Na prática, estas jogadas não mudam muito o valor dos portfolios geridos por estes fundos. Mas, o objectivo desta estratégia é iludir os clientes, na medida em que os resultados apresentados mostram as participações detidas pelos fundos. E, claro, toda a gente gosta de ver os melhores “jogadores” na sua “equipa”.
Mesmo que a performance do fundo naquele trimestre não tenha sido espectacular, o facto dos clientes verem que têm na sua equipa (portfolio) os “jogadores” mais vistosos, acaba por lhes dar uma certa confiança.
Do ponto de vista legal, não há nada de errado nestas jogadas. Trata-se da normal compra e venda de activos.
Do ponto de vista ético, já não se pode dizer a mesma coisa. Afinal, estamos a falar de fazer compras/vendas só para mascarar resultados nos relatórios e disfarçar o real desempenho do fundo onde os clientes investiram.
Ter noção da existência deste tipo de jogadas é importante, porque estes fundos operam com milhões ou biliões - o tipo de quantidade que pode desequilibrar o balanço entre a Oferta e a Procura, afectando o preço dos activos.

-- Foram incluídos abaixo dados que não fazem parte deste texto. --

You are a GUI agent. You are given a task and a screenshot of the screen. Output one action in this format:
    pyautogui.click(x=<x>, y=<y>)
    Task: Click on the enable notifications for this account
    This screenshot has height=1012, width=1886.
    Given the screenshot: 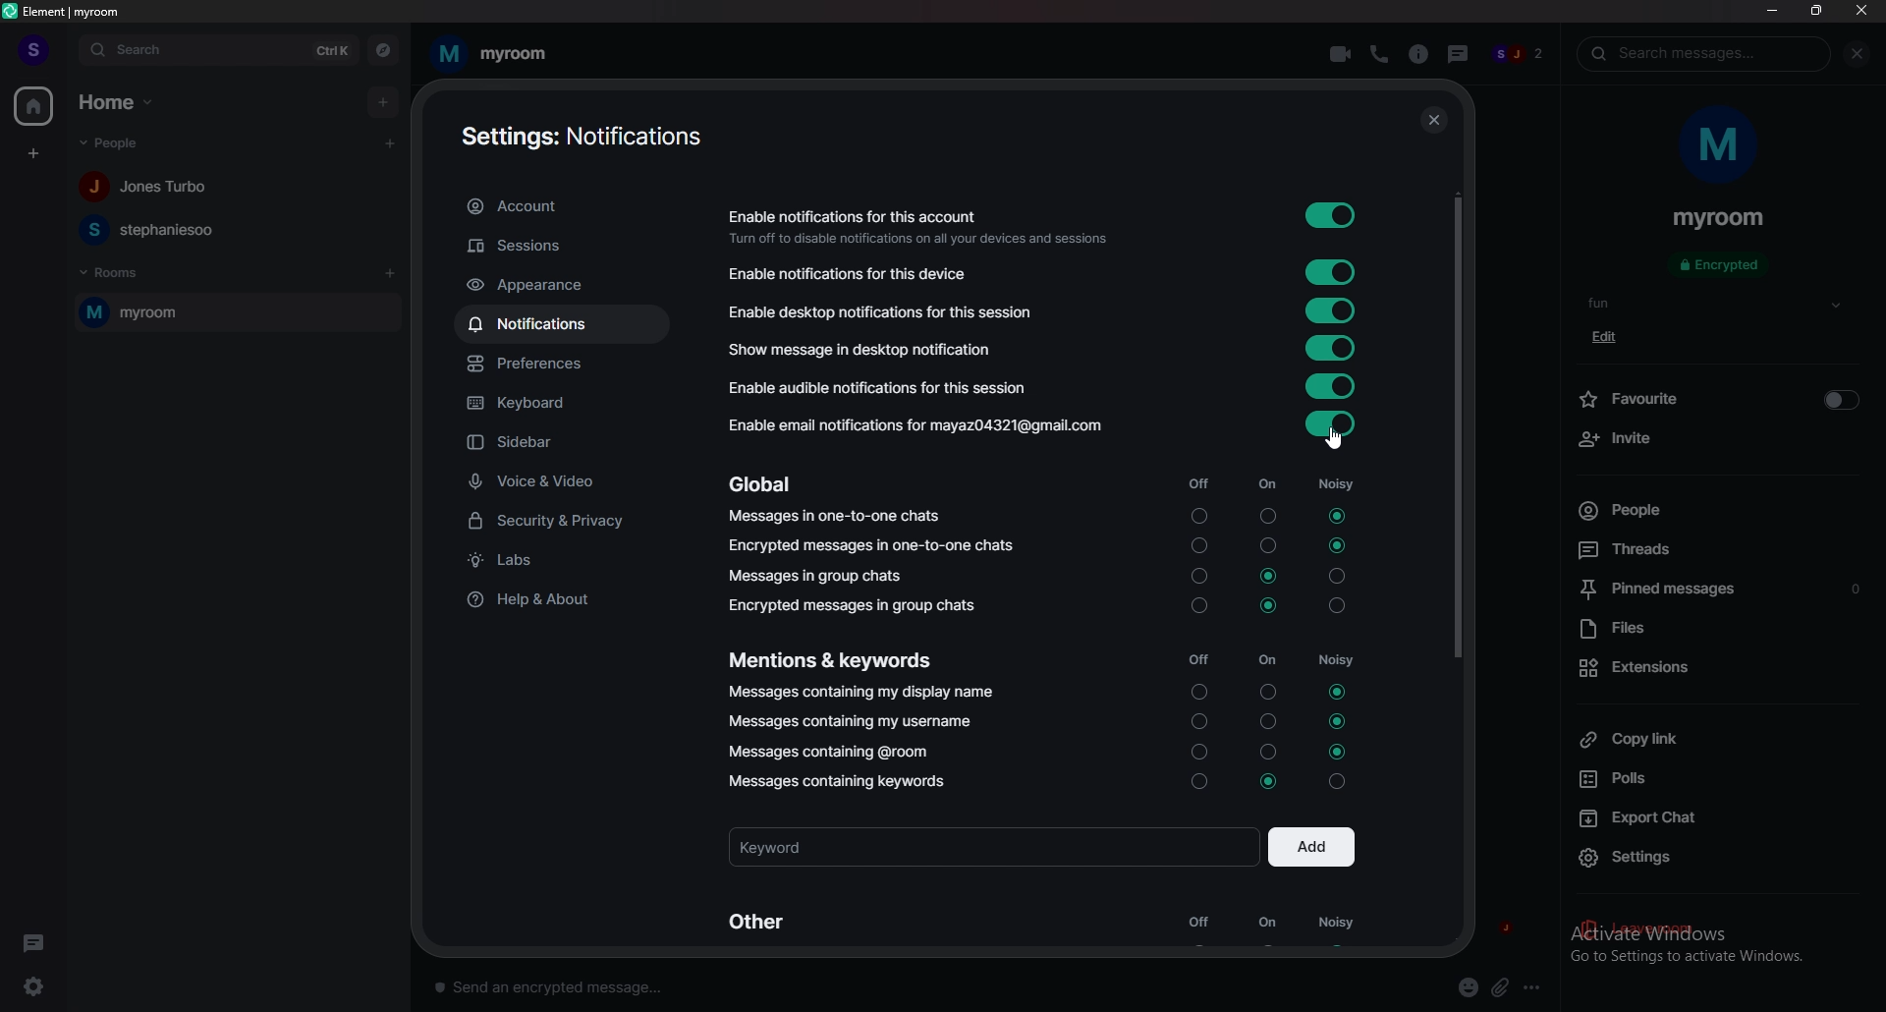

A conclusão desconfortável
Tentei que este artigo não fosse demasiado técnico, para não assustar nem desmotivar ninguém.
Face ao exposto aqui, como disse logo no início, é praticamente impossível adivinhar o preço de determinado activo. Mas agora, já sabes alguns dos aspectos que influenciam os movimentos dos preços.
Apesar de nada disto ser 100% garantido, a consciência da existência destes factores, combinada com métricas e indicadores técnicos, já ajudam a reforçar ou contrariar as nossas teses de investimento.
No entanto, toda esta informação deve ser encarada sempre de forma contextual e com as devidas reservas porque, como explicado, existirão sempre factores imprevisíveis, que podem deitar por terra as melhores análises.
Às vezes, prevalecem os resultados das empresas, outras vezes, ganham as narrativas e, por vezes, há quem tenha simplesmente sorte. Mas, para quem está nisto para o longo prazo... confiar que a nossa sorte se vai repetir ao longo dos anos... já é esticar a corda do bom senso.
Quem investe com uma perspectiva de 5 ou mais anos, pode assistir a tudo isto, tranquilamente, à distância. O gráfico do VIX mostrado em cima, é mais uma prova disto.
Quem investe com uma perspectiva de mais curto prazo, deve estar mentalmente preparado para o que aqui foi dito e saber ser ágil e humilde, para navegar este mar turbulento dos Mercados, sem se afogar.